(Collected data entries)
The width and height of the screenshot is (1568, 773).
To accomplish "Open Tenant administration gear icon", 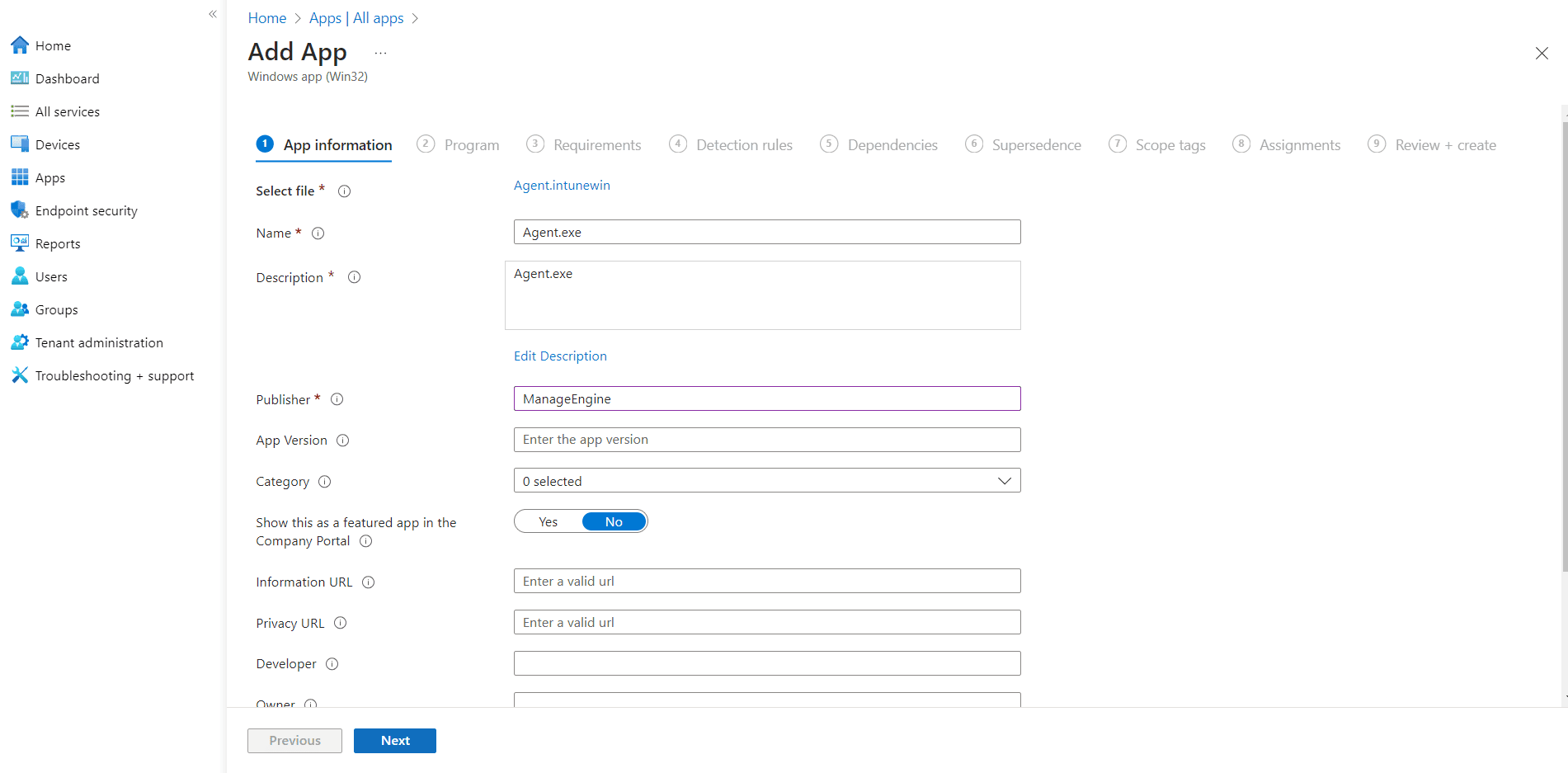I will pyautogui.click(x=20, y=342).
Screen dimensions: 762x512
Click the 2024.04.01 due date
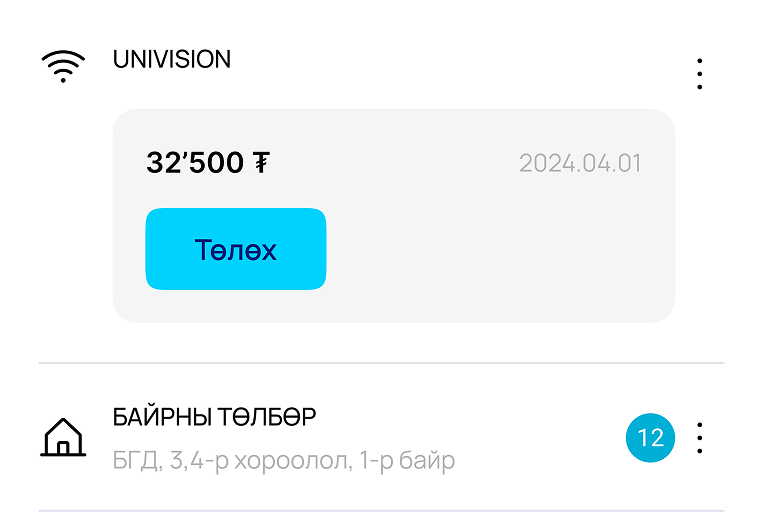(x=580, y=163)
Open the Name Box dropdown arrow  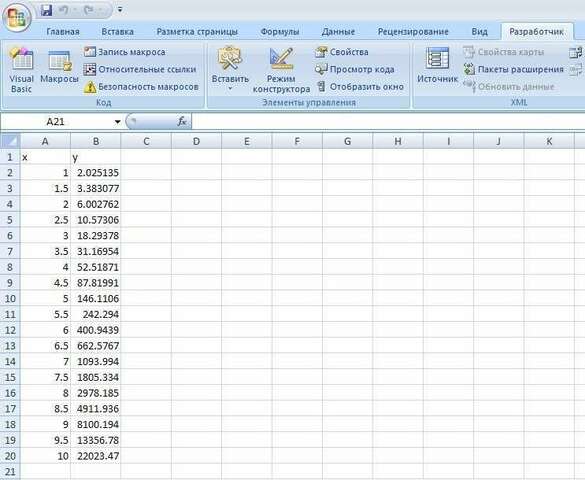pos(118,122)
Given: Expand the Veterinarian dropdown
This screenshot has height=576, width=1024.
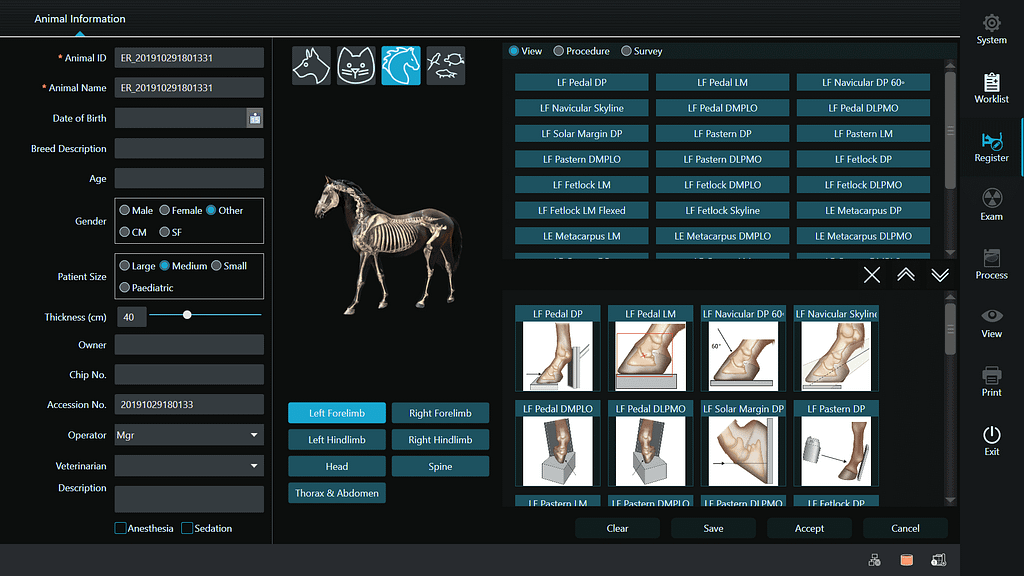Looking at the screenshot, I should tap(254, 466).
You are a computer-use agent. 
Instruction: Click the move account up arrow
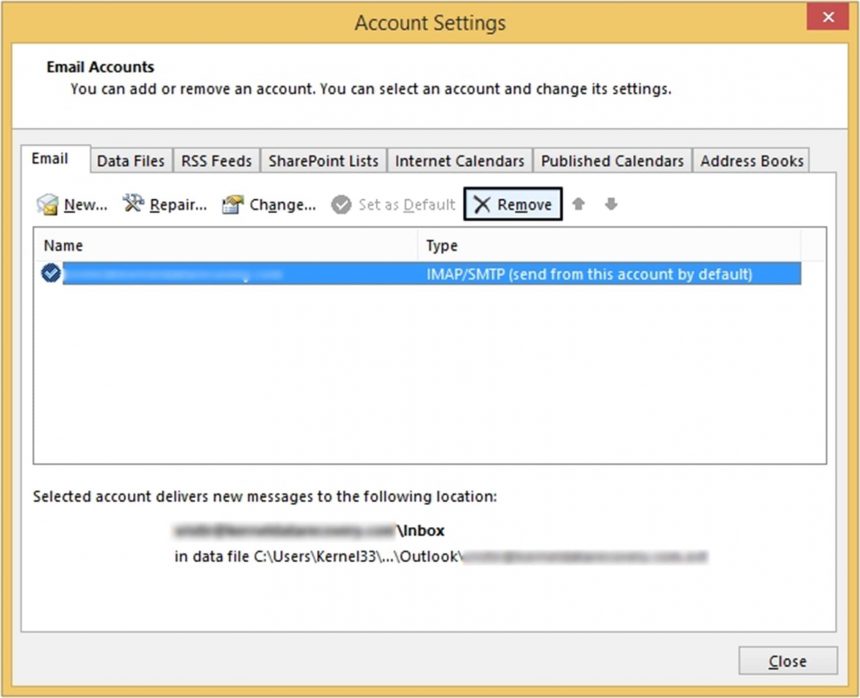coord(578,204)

[TASK DIRECTIONS] Copy the lines from the line that contains "You are a computer-use agent." through the end of the records, exactly and with nothing added; leave the pictures out.

[RESULT OF THIS TASK]
You are a computer-use agent. 
Instruction: Click the move account up arrow
coord(578,204)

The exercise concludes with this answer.